SELECT domain, location, AVG(value) AS avg_value
FROM bank_data
GROUP BY domain, location
""").to_df()
mem_before = memory_usage(-1)(0)
start = time.time()
duckdb_q4()
end = time.time()
mem_after = memory_usage(-1)(0)
duckdb_results.append({
"engine": "DuckDB",
"query": "Group by domain & location",
"time": round(end - start, 4),
"memory": round(mem_after - mem_before, 4)
})
(p for p in duckdb_results if p("query") == "Group by domain & location")Here is an output.
![]()
![]()
!! Sqlite performance
Calculate the average transaction value of groups we both domain And location. Here is a code.
def sqlite_q4():
return pd.read_sql_query("""
SELECT domain, location, AVG(value) AS avg_value
FROM bank_data
GROUP BY domain, location
""", conn_sqlite)
mem_before = memory_usage(-1)(0)
start = time.time()
sqlite_q4()
end = time.time()
mem_after = memory_usage(-1)(0)
sqlite_results.append({
"engine": "SQLite",
"query": "Group by domain & location",
"time": round(end - start, 4),
"memory": round(mem_after - mem_before, 4)
})
(p for p in sqlite_results if p("query") == "Group by domain & location")Here is an output.
![]()
![]()
!! Overall performance analysis
Let’s now compare the time of execution and the use of memory. Here is a code.
import pandas as pd
import matplotlib.pyplot as plt
gdl_results = (r for r in (pandas_results + duckdb_results + sqlite_results)

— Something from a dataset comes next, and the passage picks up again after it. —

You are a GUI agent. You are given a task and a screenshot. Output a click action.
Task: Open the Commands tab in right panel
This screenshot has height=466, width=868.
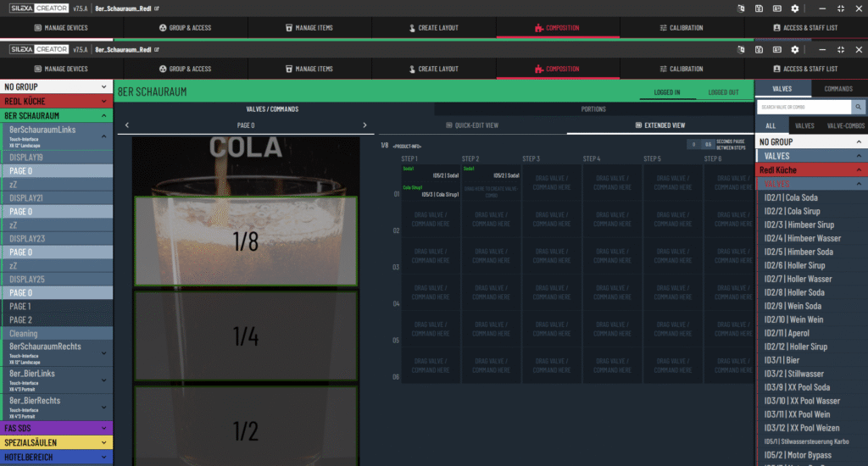pyautogui.click(x=838, y=88)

if r("query") == "Group by domain & location")
df_gdl = pd.DataFrame(gdl_results)
fig, axes = plt.subplots(1, 2, figsize=(10, 4))
df_gdl.plot(x="engine", y="time", kind="barh", ax=axes(0), legend=False,
title="Execution Time (s)")
df_gdl.plot(x="engine", y="memory", kind="barh", ax=axes(1), legend=False,
title="Memory Usage (MB)", color="salmon")
plt.tight_layout()
plt.show()Here is an output.
![]()
![]()
The Dick DB Multi -Field Group Handles the fastest with the use of moderate memory, Pandas is slowly with the use of memory, and the slowest with enough consumption of skilite memory.
. Final comparisons in all questions
We have compared these three engines to each other in terms of memory and speed. Let’s check the execution time again. Here is a code.
import pandas as pd
import matplotlib.pyplot as plt
all_results = pd.DataFrame(pandas_results + duckdb_results + sqlite_results)
measure_order = (
"Total transaction value",
"Group by domain",
"Filter by location",
"Group by domain & location",
)
engine_colors = {"Pandas": "#1f77b4", "DuckDB": "#ff7f0e", "SQLite": "#2ca02c"}
fig, axes = plt.subplots(2, 2, figsize=(12, 8))
axes = axes.ravel()
for i, q in enumerate(measure_order):
d = all_results(all_results("query") == q)
axes(i).barh(d("engine"), d("time"),
color=(engine_colors(e) for e in d("engine")))
for y, v in enumerate(d("time")):
axes(i).text(v, y, f" {v:.3f}", va="center")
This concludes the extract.